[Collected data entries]
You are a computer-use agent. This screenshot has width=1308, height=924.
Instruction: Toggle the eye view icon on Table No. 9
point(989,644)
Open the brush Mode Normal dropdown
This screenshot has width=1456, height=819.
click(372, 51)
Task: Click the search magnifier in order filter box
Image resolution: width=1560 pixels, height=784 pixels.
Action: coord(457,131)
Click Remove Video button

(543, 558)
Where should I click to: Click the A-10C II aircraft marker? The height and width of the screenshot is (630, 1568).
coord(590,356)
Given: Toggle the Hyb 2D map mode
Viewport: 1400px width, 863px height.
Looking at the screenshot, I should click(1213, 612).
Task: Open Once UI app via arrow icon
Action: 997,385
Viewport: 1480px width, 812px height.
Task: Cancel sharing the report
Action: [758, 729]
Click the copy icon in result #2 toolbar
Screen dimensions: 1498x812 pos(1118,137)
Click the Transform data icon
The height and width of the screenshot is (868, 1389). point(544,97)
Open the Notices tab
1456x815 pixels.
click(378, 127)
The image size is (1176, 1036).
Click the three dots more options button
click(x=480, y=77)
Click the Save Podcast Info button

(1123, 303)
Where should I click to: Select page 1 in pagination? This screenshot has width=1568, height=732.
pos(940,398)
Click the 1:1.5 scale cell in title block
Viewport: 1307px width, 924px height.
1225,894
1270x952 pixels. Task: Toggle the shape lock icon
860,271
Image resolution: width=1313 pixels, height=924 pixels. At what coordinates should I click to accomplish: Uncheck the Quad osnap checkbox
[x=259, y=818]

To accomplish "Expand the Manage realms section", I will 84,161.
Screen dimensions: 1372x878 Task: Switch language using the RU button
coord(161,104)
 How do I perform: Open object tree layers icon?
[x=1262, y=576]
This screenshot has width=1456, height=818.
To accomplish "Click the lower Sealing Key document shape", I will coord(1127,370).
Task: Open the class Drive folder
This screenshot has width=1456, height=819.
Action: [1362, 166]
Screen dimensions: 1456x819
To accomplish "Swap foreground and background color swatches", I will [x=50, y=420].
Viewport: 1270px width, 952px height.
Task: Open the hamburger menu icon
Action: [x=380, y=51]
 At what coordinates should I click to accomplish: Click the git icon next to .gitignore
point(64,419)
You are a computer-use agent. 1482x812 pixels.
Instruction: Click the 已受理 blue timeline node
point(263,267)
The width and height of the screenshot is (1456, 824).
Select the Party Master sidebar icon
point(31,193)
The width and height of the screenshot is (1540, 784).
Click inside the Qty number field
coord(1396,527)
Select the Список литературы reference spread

**EXERCISE DIRECTIONS**:
Which lines in the records above contain the string "computer"? Copy them.

**REPLY**:
You are a computer-use agent. This screenshot has width=1308, height=924.
You are a computer-use agent. 1482x812 pixels.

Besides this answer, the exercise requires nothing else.